I'm just curious about one thing though: is homosexuality still a notable indicator for HIV? If you had said he was sexually active, I would've thought about it, but is just being homosexual a sign of such an infection?
I get that, but I figured you would say "Pt states they are sexually active" rather than merely stating their sexual preference. I understand the point though.

In fact, the inclusion of the sexual orientation of the patient was a vital detail in the patient’s history. As HIV is most easily transmitted via anal contact, its prevalence is highest in Men who have sex with men/MSM/homosexual males.

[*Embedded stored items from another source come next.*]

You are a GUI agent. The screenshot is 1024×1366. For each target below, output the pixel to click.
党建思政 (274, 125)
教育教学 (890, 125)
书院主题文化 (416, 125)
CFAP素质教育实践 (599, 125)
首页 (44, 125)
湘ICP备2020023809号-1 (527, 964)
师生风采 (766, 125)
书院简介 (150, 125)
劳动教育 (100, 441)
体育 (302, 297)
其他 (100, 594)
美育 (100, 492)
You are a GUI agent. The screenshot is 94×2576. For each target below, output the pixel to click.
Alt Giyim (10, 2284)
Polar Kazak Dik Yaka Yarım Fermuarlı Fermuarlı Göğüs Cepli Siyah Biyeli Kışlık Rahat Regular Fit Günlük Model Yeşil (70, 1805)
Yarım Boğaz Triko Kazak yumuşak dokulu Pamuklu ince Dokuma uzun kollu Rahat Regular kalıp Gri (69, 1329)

As this most recent report from the cdc shows, male-to-male sexual contact accounts for the highest number of adult and adolescent male AIDS cases through 2007 (487,695), Injection drug use being a distant second at 175,704.

In answer to your question then, yes, male-to-male sexual contact is still the strongest risk factor for HIV infection and provides the most efficient means of HIV transmission.

I am amazed that anyone would consider the assignment of that category a belying of pejorative intent.

In medicine, in contradistinction to other fields, hyper vigilance to political correctness can constitute a great disservice to the patient. Details such as a patient’s race or sexual orientation can aid in honing the ddx list and in targeting the requisite diagnostic workup, speeding up the patient’s care and preventing delays that could result in further deterioration of the patient’s condition.

And based on race or lifestyle, certain conditions are routinely monitored or observed for. For AAs, HTN; for elderly caucasian women, osteoporosis, for women with multiple heterosexual partners, HPV. Nothing discriminatory in making those distinctions.




…So I would say this was a 40y/o homosexual male.